_Exercise objective_: Only the lines from the one containing "Where should I" through the last line below belong in your copy; transcribe them exactly and omit any pictures.

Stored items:
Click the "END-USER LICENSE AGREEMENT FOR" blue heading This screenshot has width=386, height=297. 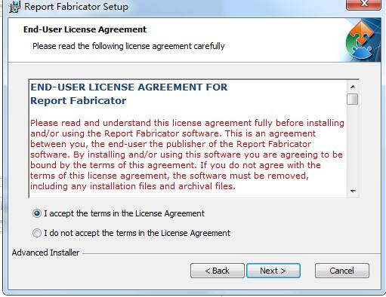129,87
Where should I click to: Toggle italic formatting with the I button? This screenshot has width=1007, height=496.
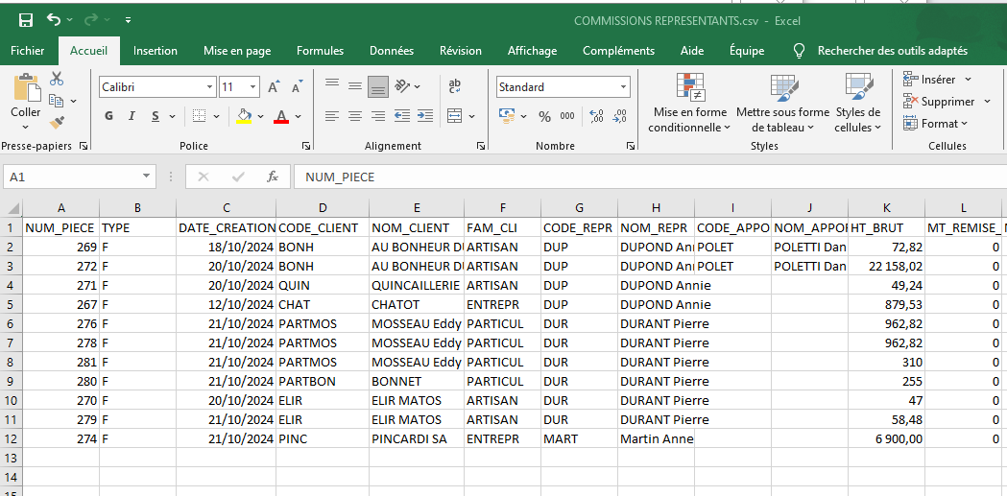pyautogui.click(x=132, y=116)
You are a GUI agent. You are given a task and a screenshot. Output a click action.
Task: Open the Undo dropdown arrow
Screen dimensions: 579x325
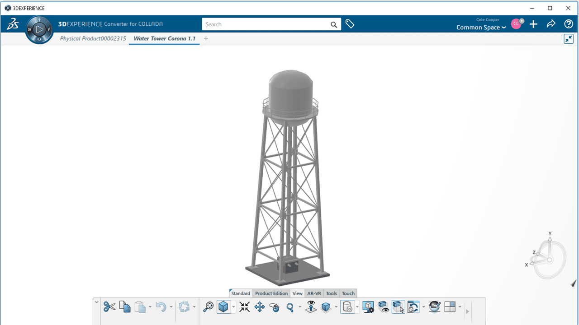point(171,307)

_Output of the exercise_:
Where should I click to: Toggle italic formatting with the I button? This screenshot has width=1007, height=496.
pyautogui.click(x=132, y=116)
You are a GUI agent. You are given a task and a screenshot. Output a click action.
Task: Open the Undo dropdown arrow
Screen dimensions: 579x325
point(171,307)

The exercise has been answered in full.